California Governor Gavin Newsom signed a bill into law Saturday banning the sale and manufacture of fur products in his state. This fur ban restricts Californians from selling or making merchandise with fur starting in 2023.
California residents will also be restricted from donating fur products.
According to the New York Times, fur is defined as “animal skin or part thereof with hair, fleece or fur fibers attached thereto.” For the purposes of shoppers, that means mink, sable, chinchilla, lynx, fox, rabbit, beaver, coyote and other luxury furs. Exceptions have been made for cowhide, deerskin, sheepskin and goatskin. Which means that shearling is totally fine. Exceptions have also been made for religious observances (shtreimels, the fur hats often worn by Hasidic Jews, can continue to be sold) and other traditional or cultural purposes.
While animal rights groups cheer for the measure made, the billion-dollar U.S. fur industry and the Fur Information Council of America has already threatened to sue.
States like New York and Hawaii also have a fur ban in the works, but California is the first to take the next step by taking action.
Any retailer who defies this new law, that will be implemented on January 1, 2023, will have to pay $500 for a first offense and $1,000 for offenses thereafter.

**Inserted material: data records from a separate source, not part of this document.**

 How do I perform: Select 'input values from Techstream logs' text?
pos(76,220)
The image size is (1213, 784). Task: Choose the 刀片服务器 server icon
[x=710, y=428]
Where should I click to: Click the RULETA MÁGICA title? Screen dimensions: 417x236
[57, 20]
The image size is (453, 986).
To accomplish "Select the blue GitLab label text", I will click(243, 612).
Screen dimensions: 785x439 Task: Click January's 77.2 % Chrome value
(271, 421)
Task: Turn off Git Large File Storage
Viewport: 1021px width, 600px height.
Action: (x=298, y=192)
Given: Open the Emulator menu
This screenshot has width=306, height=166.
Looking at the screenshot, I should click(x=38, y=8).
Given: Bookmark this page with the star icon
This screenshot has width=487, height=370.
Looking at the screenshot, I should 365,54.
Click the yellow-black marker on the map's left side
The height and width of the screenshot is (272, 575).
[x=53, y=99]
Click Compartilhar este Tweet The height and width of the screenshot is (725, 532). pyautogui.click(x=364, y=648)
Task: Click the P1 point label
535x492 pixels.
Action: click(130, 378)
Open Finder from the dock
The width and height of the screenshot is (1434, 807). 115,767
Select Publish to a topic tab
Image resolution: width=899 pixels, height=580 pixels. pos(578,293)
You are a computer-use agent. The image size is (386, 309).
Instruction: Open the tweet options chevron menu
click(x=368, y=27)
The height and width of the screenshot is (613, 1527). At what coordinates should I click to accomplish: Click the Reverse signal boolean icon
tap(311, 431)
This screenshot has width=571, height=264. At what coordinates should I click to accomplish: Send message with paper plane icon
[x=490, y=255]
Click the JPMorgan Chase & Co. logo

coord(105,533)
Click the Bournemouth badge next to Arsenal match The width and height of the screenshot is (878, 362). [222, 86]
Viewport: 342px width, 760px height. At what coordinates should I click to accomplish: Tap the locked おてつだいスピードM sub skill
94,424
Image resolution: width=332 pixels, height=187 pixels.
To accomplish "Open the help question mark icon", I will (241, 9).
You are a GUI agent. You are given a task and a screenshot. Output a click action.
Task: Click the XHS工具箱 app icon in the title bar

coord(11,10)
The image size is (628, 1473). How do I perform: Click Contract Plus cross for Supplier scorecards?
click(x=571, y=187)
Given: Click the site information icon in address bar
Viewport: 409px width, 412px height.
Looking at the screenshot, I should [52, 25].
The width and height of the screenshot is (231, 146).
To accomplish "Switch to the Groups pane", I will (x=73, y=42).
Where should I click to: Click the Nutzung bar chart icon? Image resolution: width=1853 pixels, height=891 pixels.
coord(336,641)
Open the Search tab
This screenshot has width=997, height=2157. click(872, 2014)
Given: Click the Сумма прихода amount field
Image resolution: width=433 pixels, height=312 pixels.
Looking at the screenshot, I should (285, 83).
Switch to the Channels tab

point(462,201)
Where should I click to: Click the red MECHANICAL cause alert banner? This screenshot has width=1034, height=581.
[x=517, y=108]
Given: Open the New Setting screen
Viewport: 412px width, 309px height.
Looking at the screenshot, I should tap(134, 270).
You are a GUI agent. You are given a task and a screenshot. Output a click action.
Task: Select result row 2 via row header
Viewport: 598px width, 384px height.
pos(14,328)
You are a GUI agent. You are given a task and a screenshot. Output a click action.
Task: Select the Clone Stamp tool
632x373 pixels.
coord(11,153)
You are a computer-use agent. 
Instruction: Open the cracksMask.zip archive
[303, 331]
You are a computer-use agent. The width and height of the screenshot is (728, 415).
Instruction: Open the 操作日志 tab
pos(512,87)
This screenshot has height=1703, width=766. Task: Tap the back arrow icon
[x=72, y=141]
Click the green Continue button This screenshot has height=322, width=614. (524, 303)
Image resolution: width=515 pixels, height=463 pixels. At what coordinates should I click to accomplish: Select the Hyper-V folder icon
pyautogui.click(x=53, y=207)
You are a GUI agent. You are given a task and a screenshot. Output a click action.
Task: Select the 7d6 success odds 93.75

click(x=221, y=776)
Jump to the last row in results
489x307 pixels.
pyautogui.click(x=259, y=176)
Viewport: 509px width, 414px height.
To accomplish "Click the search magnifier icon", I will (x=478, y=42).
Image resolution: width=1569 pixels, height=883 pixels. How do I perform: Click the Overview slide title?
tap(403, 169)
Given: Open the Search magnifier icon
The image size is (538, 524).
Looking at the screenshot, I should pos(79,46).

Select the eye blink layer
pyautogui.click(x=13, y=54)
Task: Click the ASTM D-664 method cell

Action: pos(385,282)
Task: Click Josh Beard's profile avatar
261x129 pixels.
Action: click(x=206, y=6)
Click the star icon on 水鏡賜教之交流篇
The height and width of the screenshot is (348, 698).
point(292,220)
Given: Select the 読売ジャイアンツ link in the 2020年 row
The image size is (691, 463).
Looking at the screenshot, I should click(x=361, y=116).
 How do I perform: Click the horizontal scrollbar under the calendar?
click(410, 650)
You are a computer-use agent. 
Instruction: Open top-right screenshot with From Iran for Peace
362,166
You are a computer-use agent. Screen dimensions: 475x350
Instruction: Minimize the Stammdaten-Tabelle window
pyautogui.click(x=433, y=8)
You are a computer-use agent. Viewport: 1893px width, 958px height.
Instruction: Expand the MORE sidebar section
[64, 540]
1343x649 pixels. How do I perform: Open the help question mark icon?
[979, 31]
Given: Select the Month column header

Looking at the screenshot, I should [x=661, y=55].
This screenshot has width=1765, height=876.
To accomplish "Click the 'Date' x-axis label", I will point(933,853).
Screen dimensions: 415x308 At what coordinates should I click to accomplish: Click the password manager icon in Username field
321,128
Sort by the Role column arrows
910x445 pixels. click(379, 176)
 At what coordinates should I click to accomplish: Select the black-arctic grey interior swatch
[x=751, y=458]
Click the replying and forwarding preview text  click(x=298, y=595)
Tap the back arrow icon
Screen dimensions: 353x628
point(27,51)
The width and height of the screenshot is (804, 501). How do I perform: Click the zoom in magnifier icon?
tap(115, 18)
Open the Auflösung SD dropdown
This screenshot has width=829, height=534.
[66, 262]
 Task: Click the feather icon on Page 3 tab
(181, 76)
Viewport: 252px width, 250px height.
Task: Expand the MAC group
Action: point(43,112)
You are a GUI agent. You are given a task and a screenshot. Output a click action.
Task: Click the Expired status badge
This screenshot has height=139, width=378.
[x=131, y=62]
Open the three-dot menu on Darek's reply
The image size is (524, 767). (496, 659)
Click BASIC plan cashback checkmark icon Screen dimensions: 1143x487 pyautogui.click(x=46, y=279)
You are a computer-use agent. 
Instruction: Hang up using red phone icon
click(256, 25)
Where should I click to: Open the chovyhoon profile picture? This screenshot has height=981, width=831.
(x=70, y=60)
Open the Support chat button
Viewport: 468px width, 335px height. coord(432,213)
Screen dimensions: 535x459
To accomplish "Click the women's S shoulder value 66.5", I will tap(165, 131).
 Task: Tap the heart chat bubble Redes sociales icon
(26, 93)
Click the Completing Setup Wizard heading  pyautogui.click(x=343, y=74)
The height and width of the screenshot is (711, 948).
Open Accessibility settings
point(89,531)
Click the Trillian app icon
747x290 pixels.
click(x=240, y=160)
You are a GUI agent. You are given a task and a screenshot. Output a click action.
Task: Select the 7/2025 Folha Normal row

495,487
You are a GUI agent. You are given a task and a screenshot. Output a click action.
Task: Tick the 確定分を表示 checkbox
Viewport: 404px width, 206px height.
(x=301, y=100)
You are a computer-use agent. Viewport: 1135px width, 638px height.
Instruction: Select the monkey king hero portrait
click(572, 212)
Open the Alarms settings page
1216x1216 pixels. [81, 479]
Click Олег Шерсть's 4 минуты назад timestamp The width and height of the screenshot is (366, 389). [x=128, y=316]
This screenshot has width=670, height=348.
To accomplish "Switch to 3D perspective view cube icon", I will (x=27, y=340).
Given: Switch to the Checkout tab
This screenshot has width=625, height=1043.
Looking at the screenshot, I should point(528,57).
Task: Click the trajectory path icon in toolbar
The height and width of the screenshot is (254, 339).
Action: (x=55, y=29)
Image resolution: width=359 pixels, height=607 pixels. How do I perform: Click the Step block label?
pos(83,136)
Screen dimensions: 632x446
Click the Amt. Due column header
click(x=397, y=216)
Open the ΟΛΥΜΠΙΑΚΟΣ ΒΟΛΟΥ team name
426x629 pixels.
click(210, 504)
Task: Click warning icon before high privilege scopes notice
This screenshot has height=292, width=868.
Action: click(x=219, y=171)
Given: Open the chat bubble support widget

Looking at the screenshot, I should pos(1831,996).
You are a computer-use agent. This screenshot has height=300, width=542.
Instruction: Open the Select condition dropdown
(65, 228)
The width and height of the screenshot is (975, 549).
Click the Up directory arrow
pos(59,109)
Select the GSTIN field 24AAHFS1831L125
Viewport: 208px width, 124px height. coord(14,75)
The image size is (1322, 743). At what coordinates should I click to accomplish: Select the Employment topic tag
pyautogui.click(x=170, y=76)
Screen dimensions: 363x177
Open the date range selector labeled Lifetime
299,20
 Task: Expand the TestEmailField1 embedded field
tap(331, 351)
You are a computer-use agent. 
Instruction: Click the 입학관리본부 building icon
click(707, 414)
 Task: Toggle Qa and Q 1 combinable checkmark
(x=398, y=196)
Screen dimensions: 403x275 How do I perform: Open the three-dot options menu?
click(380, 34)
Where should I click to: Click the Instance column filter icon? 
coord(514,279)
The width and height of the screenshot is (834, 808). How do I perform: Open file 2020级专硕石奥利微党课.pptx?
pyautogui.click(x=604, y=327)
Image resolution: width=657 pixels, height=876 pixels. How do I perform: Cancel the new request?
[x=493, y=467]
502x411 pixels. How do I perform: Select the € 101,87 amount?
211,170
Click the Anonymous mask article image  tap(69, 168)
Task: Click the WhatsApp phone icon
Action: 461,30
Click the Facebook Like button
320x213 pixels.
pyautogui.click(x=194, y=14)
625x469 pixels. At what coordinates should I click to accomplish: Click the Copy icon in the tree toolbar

“California is a leader when it comes to animal welfare, and today that leadership includes banning the sale of fur. But we are doing more than that. We are making a statement to the world that beautiful wild animals like bears and tigers have no place on trapeze wires or jumping through flames,” says Governor Newsom.
Newsom had signed another bill banning most animals from circus performances as well. Domesticated dogs, cats, horses, and rodeos are the exemption to this new bill.